Fördertechnik

08. Okt. 2025 | 16:00 Uhr | von Andreas Biniasch, Redakteur, ifm

Zustandsabhängig statt zeitbasiert

Predictive Maintenance durch Sensoren in der Getränkeindustrie

Abfüllstopps, Wartungsaufwand, Qualitätsrisiken: Um diese Herausforderungen zu meistern, digitalisiert ein Getränkehersteller seine Anlagen bis auf Sensorebene. Damit vermeidet er ungeplante Stillstände und verlängert die Lebensdauer seiner Anlage.

Abfüllanlage mit Getränkedosen

(Bild: ifm)

Entscheider-Facts

  • Der Getränkehersteller erfasst sämtliche Sensordaten seiner Anlage.
  • Die zustandsabhängige Wartung reduziert signifikant die Kosten.
  • Die eingesetzten Sensoren erfüllen alle Cybersecurity-Richtlinien.

Coca-Cola betreibt allein in Westeuropa über 50 Abfüllstandorte. Um Wartung und Störungen schnell und präzise anzugehen, digitalisiert der Getränkehersteller alle Abfüllanlagen und entwickelt dafür einen digitalen Zwilling. Damit kann er Produktionsprozesse in Echtzeit überwachen und bei Bedarf sofort anpassen– sogar remote von jedem Ort weltweit. Für die erforderliche zuverlässige Sensorik arbeitet der Getränkehersteller eng mit dem Automatisierungsspezialisten ifm zusammen. Einer der Vorzeige-Standorte liegt in Edelstal in Österreich, einem lizenzierten Abfüllbetrieb des Getränkeherstellers, der fast alle Produkte abfüllt. Mit über 500 Mio. l abgefüllten Getränken pro Jahr zählt das Werk zu den größten der Gruppe.

„Wir fokussieren uns hier stark auf die Themen Automatisierung und Digitalisierung. Vieles, was wir umsetzen, wird anschließend auch in anderen Werken des Konzerns umgesetzt“, führt Christian Kohlhofer, Plant Manager, beim lizenzierten Abfüllbetrieb in Österreich, aus. Das Werk in Edelstal agiert auch als Kontingentwerk: Wenn an anderen Standorten Produktionsengpässe auftreten, kann das österreichische Werk einspringen und andere Standorte unterstützen.

Die Daten:
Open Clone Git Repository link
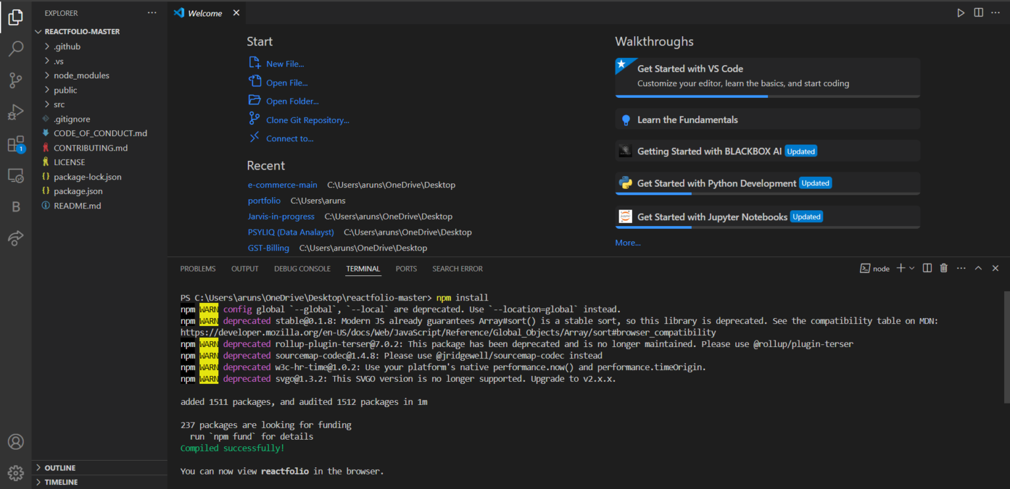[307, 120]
--
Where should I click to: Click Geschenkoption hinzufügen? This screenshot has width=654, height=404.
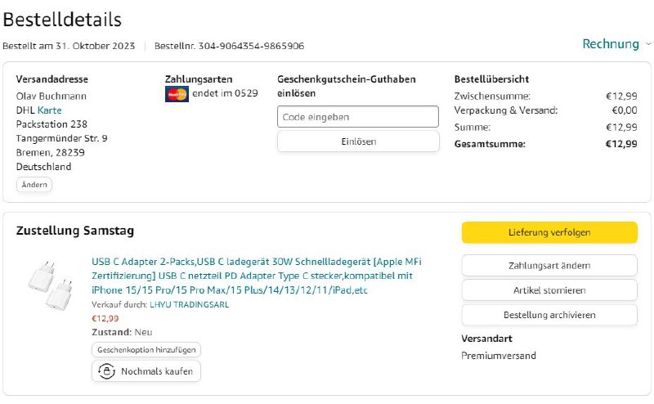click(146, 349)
* * *
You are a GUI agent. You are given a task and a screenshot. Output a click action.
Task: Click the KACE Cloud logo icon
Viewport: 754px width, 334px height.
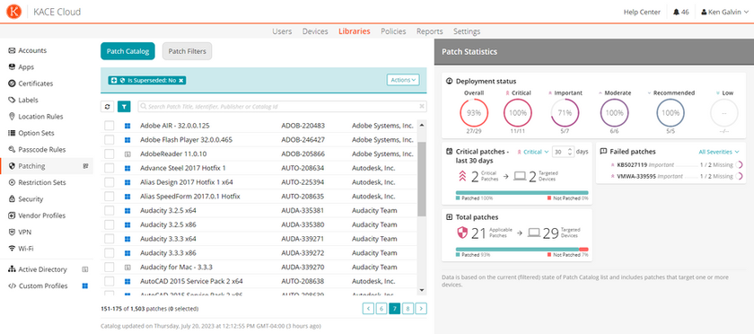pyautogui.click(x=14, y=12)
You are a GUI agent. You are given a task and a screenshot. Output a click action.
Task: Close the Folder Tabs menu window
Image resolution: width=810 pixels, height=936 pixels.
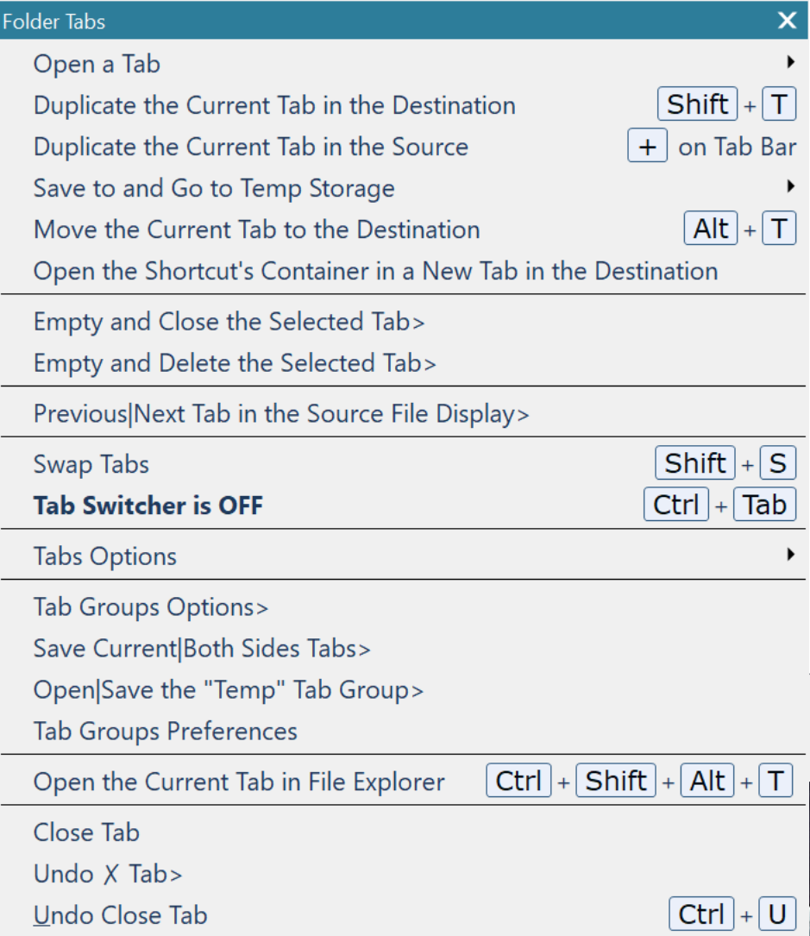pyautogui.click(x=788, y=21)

Aufgabenbeschreibung: Schreiben Sie den Text des Artikels über Predictive Maintenance in der Getränkeindustrie zwischen „Predictive Maintenance durch“ und „erfüllen alle Cybersecurity-Richtlinien.“, beide einschließlich, wortgetreu ab.

Ergebnis der Aufgabe:
Predictive Maintenance durch Sensoren in der Getränkeindustrie

Abfüllstopps, Wartungsaufwand, Qualitätsrisiken: Um diese Herausforderungen zu meistern, digitalisiert ein Getränkehersteller seine Anlagen bis auf Sensorebene. Damit vermeidet er ungeplante Stillstände und verlängert die Lebensdauer seiner Anlage.

Abfüllanlage mit Getränkedosen

(Bild: ifm)

Entscheider-Facts

  • Der Getränkehersteller erfasst sämtliche Sensordaten seiner Anlage.
  • Die zustandsabhängige Wartung reduziert signifikant die Kosten.
  • Die eingesetzten Sensoren erfüllen alle Cybersecurity-Richtlinien.